[DATA EXTRACTS — start]

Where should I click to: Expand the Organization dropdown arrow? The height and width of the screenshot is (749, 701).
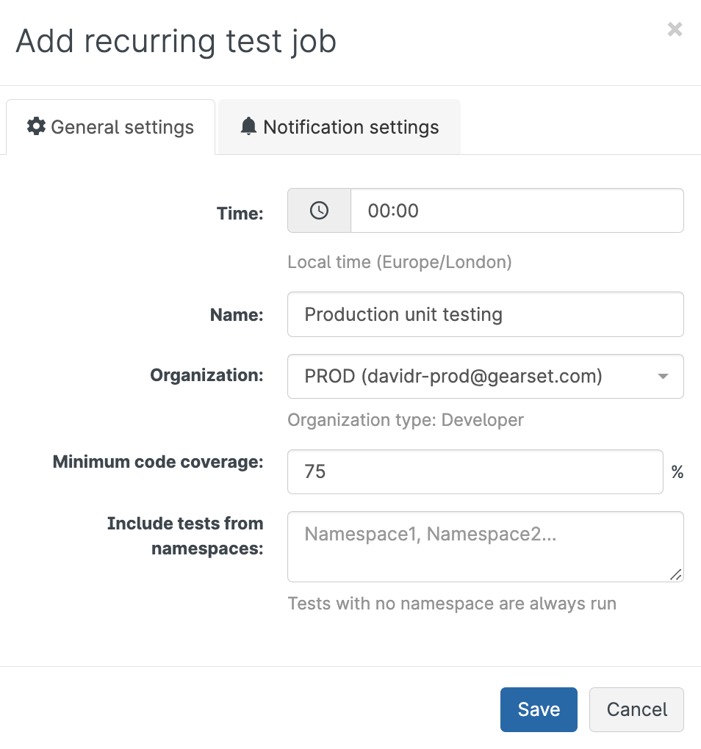pyautogui.click(x=663, y=377)
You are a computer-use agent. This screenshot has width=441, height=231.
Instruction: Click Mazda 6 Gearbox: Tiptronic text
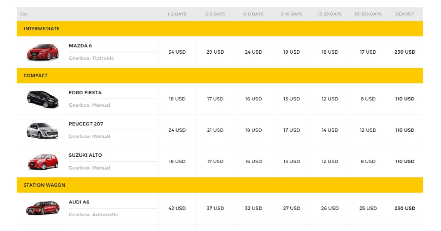[91, 58]
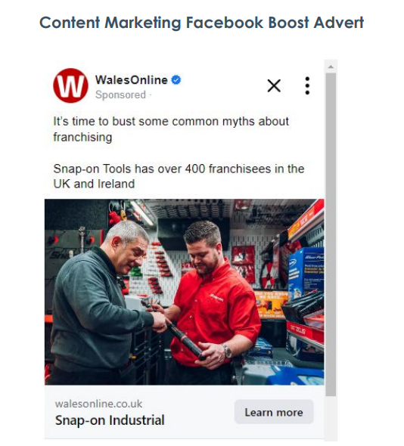
Task: Click the torque wrench held in the photo
Action: click(x=184, y=340)
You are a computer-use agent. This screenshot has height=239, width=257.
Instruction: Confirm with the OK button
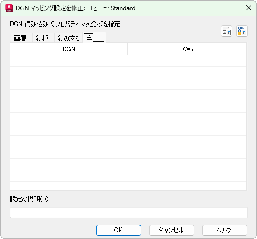click(119, 230)
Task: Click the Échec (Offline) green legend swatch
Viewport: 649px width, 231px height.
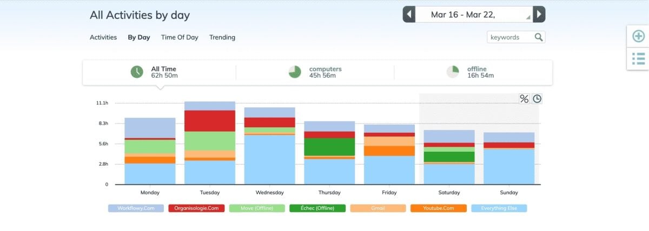Action: click(x=317, y=208)
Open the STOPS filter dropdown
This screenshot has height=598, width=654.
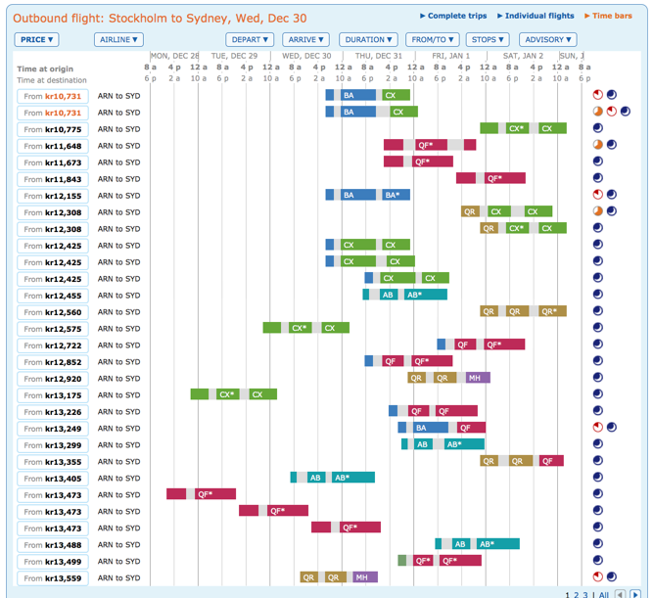(x=487, y=40)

[DATA EXTRACTS — finish]

Exactly as written, set down each line of the records, leaving out the pictures.

-- EXERCISE SOLUTION --
Where should I click to: Expand the Organization dropdown arrow? The height and width of the screenshot is (749, 701).
pyautogui.click(x=663, y=377)
You are a computer-use agent. This screenshot has width=441, height=231.
Instruction: Click Mazda 6 Gearbox: Tiptronic text
[91, 58]
Task: Click the torque wrench held in the photo
Action: click(x=184, y=340)
You are a computer-use agent. This screenshot has height=239, width=257.
Instruction: Confirm with the OK button
click(119, 230)
Task: Click the Échec (Offline) green legend swatch
Viewport: 649px width, 231px height.
Action: click(x=317, y=208)
Open the STOPS filter dropdown
This screenshot has height=598, width=654.
(x=487, y=40)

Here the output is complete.